Problem requirements: For each statement, say yes or no on whether it agrees with the article below about Michael Shanks and NHS waiting times, and quote the deciding words from the article: 1. Mr Shanks posted the video in November 2025. 2. The letter of rebuke came from the chairman of the UK Statistics Authority. 3. England records "open waits."

Excerpted passage:
Energy Minister Michael Shanks has been formally reprimanded by the UK's official statistics watchdog for making misleading claims about NHS waiting times in Scotland.
Misleading Video Sparks Official Rebuke
The controversy stems from a video posted by Mr Shanks to his X (formerly Twitter) account in November 2025. In the clip, which mimicked a news broadcast, the minister accused the Scottish Government of "doctoring" NHS waiting time figures.
He claimed that 12,000 people had been waiting over two years for treatment in Scotland, compared to only 168 in England. He also asserted that the waiting time 'clock' for patients resets if they miss an appointment, artificially reducing reported waiting lists.
Statistics Watchdog Warns Against Comparison
In a letter, UK Statistics Authority (UKSA) deputy chairwoman Penny Young issued a clear rebuke. She warned that directly comparing the figures for Scotland and England was invalid due to fundamentally different data collection methods.
Ms Young explained that Scotland records 'open waits', while England uses a different metric, making a simple numerical comparison misleading. She acknowledged public frustration over the lack of comparable UK-wide NHS data but stressed the challenge posed by differing healthcare policies and IT systems.

Record extracts:
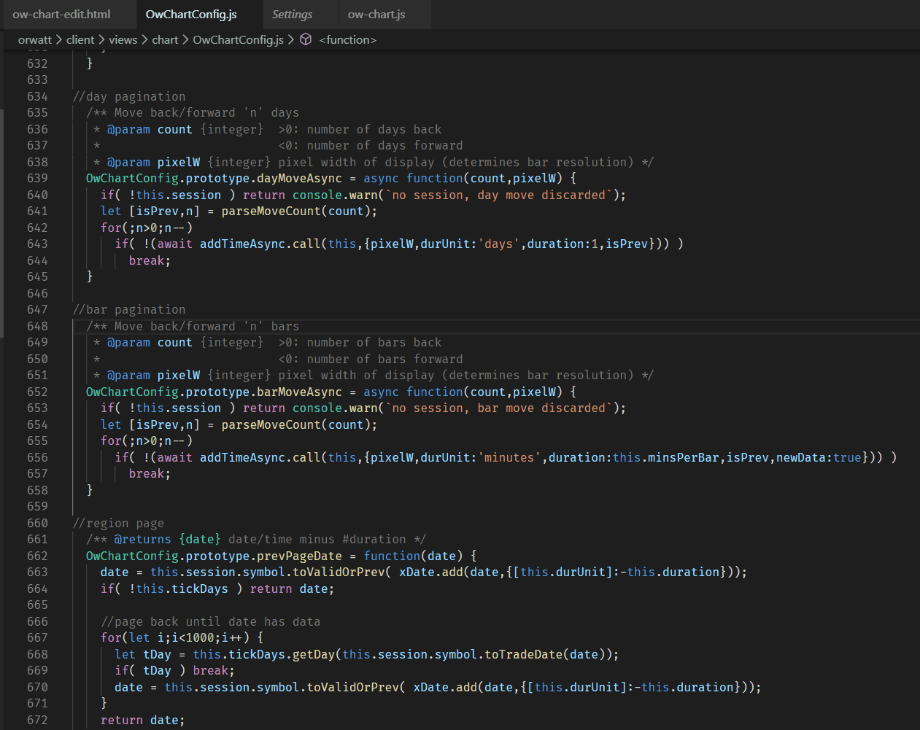Open the views breadcrumb dropdown
Viewport: 920px width, 730px height.
(x=123, y=40)
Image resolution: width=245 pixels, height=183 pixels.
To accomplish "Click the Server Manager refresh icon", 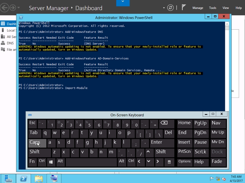I will point(170,8).
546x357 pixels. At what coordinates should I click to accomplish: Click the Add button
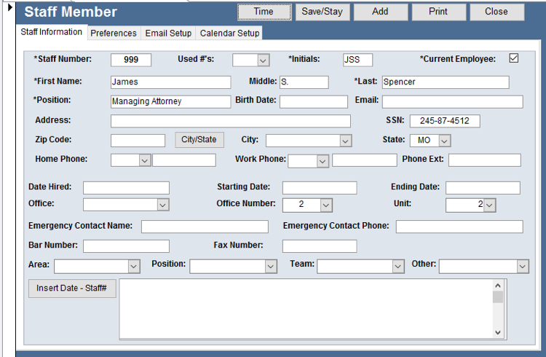(x=380, y=12)
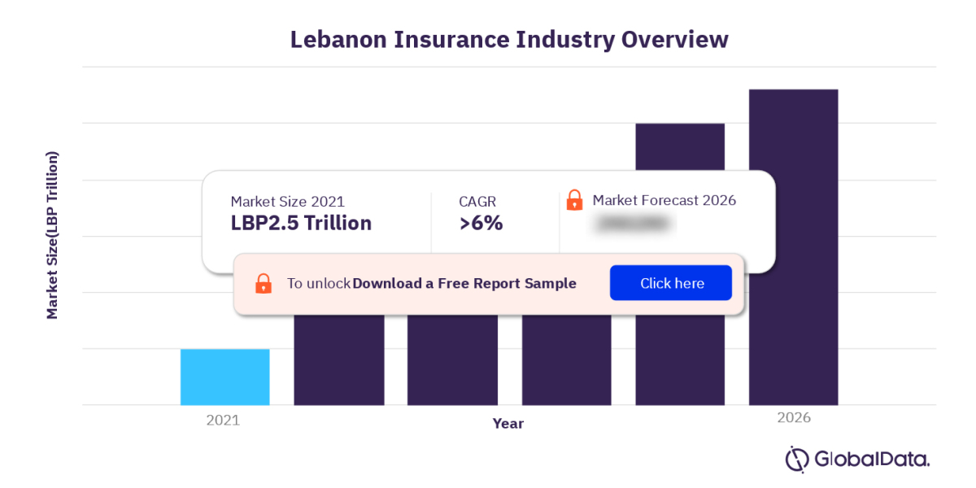The width and height of the screenshot is (976, 488).
Task: Select the tallest 2026 bar
Action: 794,244
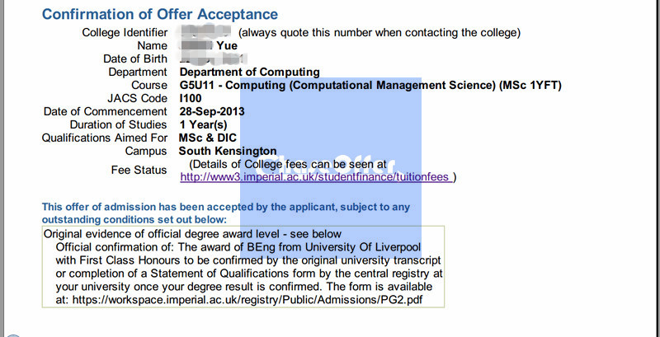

Exercise output:
1. Yes: "in November 2025"
2. No: "UK Statistics Authority (UKSA) deputy chairwoman Penny Young"
3. No: "Scotland records 'open waits', while England uses a different metric"